The United States and Iran have reached a tentative interim agreement to end their conflict and reopen the Strait of Hormuz [1].

The deal aims to restore the free flow of crude oil through one of the world's most critical maritime chokepoints [2]. Because the region's stability directly impacts global energy costs, the news triggered an immediate reaction across international financial markets [1].

Oil prices fell by more than $1 per barrel following the announcement [3]. The drop reflects a reduction in the risk premium that traders apply when wartime disruptions threaten the global supply of oil [2].

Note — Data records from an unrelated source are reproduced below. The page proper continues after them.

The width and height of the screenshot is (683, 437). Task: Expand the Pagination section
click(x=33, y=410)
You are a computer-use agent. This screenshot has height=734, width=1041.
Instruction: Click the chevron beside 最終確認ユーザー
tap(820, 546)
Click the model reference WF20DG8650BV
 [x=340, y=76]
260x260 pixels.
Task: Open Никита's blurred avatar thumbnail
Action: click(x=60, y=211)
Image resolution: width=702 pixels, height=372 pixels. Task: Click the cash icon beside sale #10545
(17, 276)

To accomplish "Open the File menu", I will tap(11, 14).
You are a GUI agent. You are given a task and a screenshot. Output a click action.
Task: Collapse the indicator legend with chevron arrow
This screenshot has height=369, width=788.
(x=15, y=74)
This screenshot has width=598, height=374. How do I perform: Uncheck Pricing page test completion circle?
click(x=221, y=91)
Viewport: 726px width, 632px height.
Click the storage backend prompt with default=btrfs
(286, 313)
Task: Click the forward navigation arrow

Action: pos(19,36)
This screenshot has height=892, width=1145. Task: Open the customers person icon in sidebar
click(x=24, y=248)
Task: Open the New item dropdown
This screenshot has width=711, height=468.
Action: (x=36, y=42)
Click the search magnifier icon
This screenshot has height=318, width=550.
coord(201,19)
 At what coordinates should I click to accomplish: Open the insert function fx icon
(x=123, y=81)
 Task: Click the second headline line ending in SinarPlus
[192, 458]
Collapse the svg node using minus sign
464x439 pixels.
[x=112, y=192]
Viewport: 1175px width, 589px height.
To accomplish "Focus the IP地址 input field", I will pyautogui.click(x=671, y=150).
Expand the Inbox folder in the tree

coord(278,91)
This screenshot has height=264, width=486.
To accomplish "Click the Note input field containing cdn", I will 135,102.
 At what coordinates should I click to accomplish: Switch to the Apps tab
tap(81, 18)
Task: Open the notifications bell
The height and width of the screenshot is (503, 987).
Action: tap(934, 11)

Equity markets responded with widespread gains. The TSX composite index rose more than 300 points as investors reacted to the prospect of decreased geopolitical tension [4]. While some reports describe the stock market rally as worldwide [1], other analysts said that the jump on Monday was only moderate [5].

Diplomatic efforts to finalize the arrangement have centered on Switzerland. While some reports indicated the interim agreement was signed on Thursday [3], other accounts said that officials were scheduled to meet in Switzerland on Friday to sign the initial document [2].

President Donald Trump represented the U.S. in the negotiations to halt hostilities [1]. The agreement focuses on ending the immediate war and ensuring that shipping lanes remain open to prevent further spikes in energy costs [2].

The United States and Iran have reached a tentative interim agreement to end their conflict.

The agreement signals a pivot toward stabilization in the Middle East, which reduces the immediate threat of an energy crisis. By reopening the Strait of Hormuz, the U.S. and Iran are easing the pressure on global supply chains, though the tentative nature of the deal suggests that long-term economic stability depends on the successful implementation of the full diplomatic framework in Switzerland.